Friday, 18 September 2020

 


18 September 1961: Some 150 Irish soldiers quartered near the town of Jadotville Congo were led away into captivity on this day. They had been besieged for eight  days in their isolated position and their CO - Commandant Patrick Quinlan - had concluded that their position was hopeless. The night before  he had agreed with the besiegers to lay down arms and accept their offer of ‘protection’. As dawn broke that morning the men of ‘A’ Company awoke to a new reality, rather than been respected Peacekeepers of the United Nations they were effectively POWS of the breakaway Congolese province of Katanga.

It was a sorry saga and one that should never have happened. Reports had reached UN Headquarters in Elizabethville in early September that the White population in Jadotville were been subjected to harassment and molestation. It was decided to despatch a Company of UN soldiers to maintain order there and keep the peace - a mission that fell to ‘A’ Company of the Irish Army to carry out. However on arrival Comdt. Quinn was told by both Black and White residents that their presence was not required - as there was no trouble there to subdue. But the situation was tense - very tense. They were clearly not wanted there and they were refused entry to the town and their position was encircled by the Katangese forces.

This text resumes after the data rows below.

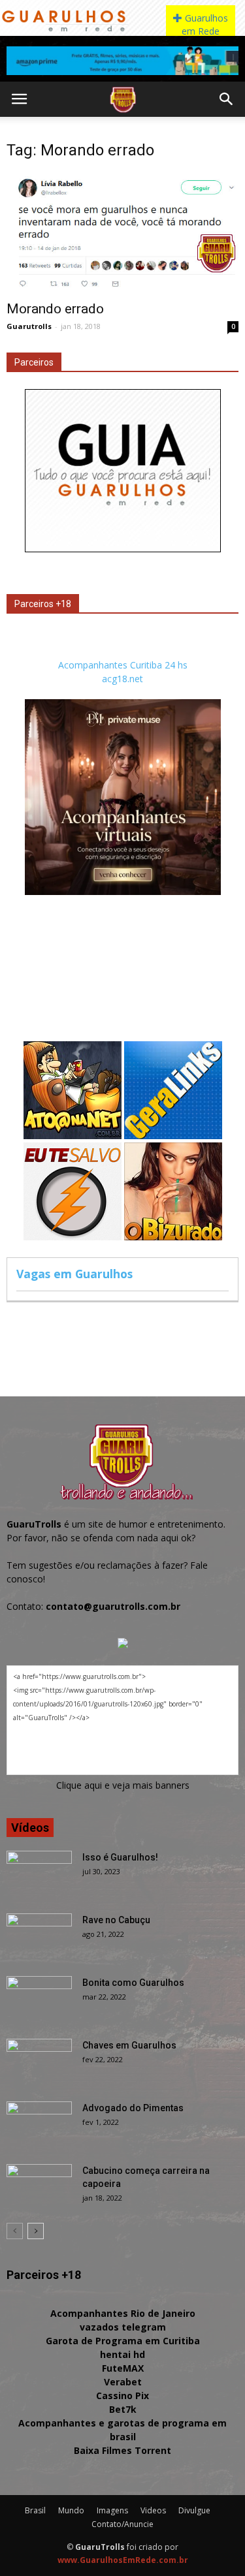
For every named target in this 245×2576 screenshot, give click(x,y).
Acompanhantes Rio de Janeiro (122, 2313)
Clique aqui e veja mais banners (122, 1785)
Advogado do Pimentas (133, 2108)
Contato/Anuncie (122, 2524)
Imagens (112, 2510)
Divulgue (194, 2510)
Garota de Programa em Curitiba (123, 2340)
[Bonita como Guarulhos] (39, 1999)
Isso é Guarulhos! (120, 1857)
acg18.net (122, 678)
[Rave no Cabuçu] (39, 1936)
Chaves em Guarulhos (129, 2045)
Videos (153, 2510)
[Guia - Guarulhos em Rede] (123, 548)
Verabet (123, 2382)
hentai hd (122, 2354)
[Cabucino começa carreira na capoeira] (39, 2187)
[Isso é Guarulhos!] (39, 1873)
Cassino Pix (122, 2395)
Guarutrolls (29, 326)
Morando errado (55, 309)
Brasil (35, 2510)
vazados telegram (123, 2327)
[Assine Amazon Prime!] (122, 60)
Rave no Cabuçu (116, 1920)
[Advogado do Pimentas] (39, 2124)
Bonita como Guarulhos (133, 1982)
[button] (226, 99)
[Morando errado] (122, 232)
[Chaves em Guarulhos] (39, 2061)
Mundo (71, 2510)
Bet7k (123, 2409)
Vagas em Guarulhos (74, 1273)
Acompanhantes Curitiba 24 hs (123, 665)
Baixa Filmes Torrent (122, 2450)
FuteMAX (123, 2368)
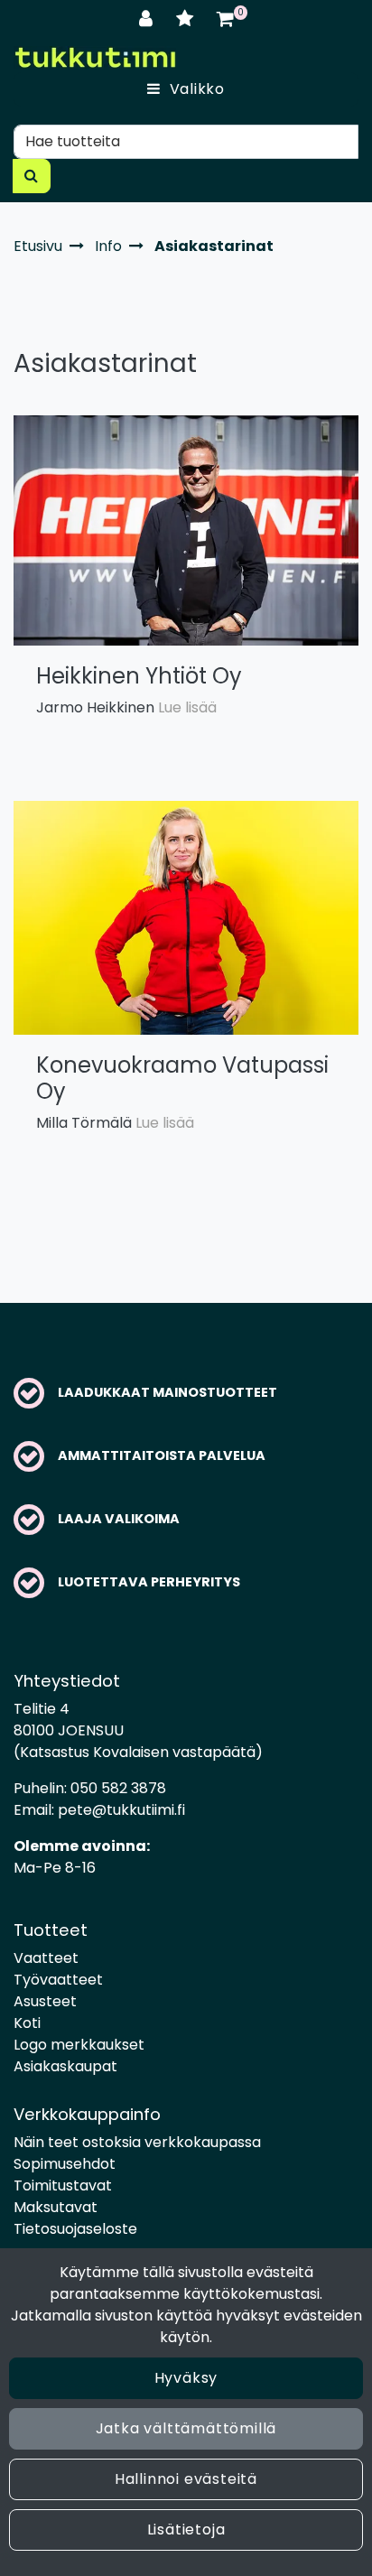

Then un-beknownest to the Irish garrison the UN HQ in Elizabethville had decided to engage in what turned out to be a ham fisted attempt - Operation Morthor - to  disband and disarm the Katangese rebel government of Mr Tshombe in that city. Retaliation was swift and brutal. The first the Irish in Jadotville knew that things and gone from tense to outright warfare was when on the morning of Wednesday 13th September as Mass was being heard the Katangese Gendarmie launched a series of attacks on their positions.

For the next five days the Irish held their ground even though they were surrounded by thousands of their enemies. If they had one factor in their favour it was that the Katangese Gendarmie were not a professional fighting force but a heavily armed police one. Still they had enough weaponry in machine guns, mortars and the assistance of a jet fighter-bomber to make the Irish know that they were a lethal threat to them. They also had the assistance of White officer mercenaries. But the biggest factor that made the situation hopeless if they were not promptly relieved was a very simple one - WATER! For without that no man can last more than a few days and expect to survive. In the heat of the Congo that was even more so. The besiegers cut the mains into the camp and after that it could only be a matter of time.

Relief attempts were soon organised from Elizabethville but the problem was there was only one road that led from there to Jadotville. Progress was made along it until the relief column reached the bridge over the river Lufira. Here the Katangese had blocked the bridge and lined up men along the riverbank to stop any force from breaking through. The Irish along with allied troops from the Indian and Swedish armies did all they could to storm the bridge but each attempt was beaten back. By Sunday it was obvious that the bridge could not be taken with the forces available. Rescue by air was out of the question as the enemy had air superiority in that they had one aircraft and the UN had none!

Serious negotiations began on Saturday when the Mayor of Jadotville Mr Munongo proposed terms. There would be a Ceasefire & joint patrols, the water would be turned back on, the jet would be grounded and the UN allowed to patrol the town. But it quickly became clear that the terms were not going to be kept.

We played a delaying game as long as we could on that Sunday, hoping against hope that reinforcements would arrive as we negotiated a definite ceasefire. I hoped that we would get a written ceasefire but soon Munongo was demanding surrender and only surrender terms, otherwise the final onslaught would begin. I  realised that our situation had become hopeless and that there was no prospect of relief arriving in time. I knew too that if I continued my men would be massacred by a vastly superior force so I agreed to the terms.

Commandant Patrick Quinlan

Under the Blue Flag by Raymond Smith

Thus ended the ‘Siege of Jadotville’ where the Irish Army held off thousands of enemies for five long days. The men were held in captivity until 25 October when they were handed back to the UN in a prisoner exchange. Their conditions of captivity ranged from good to fair to bad and sometimes to the point that their lives were in immediate danger - but they all made it out alive.

However surrender and captivity is never an easy burden for any soldier or Army to bear and when the men returned home there was a stigma attached to them by some - none more so on the head of Commandant Patrick Quinlan. He had been put in an impossible situation by UN HQ and was effectively ‘up the creek without a paddle’ in Jadotville. There is no doubt his career suffered as a result and it is only in recent years that it is accepted that the decision he had to take was the correct one. For at the end of the day all the men he led in battle made it back home. There are now only a few survivors left of those events so long ago but finally their grit, courage and determination has at last been recognised for their heroic stand at Jadotville back in 1961.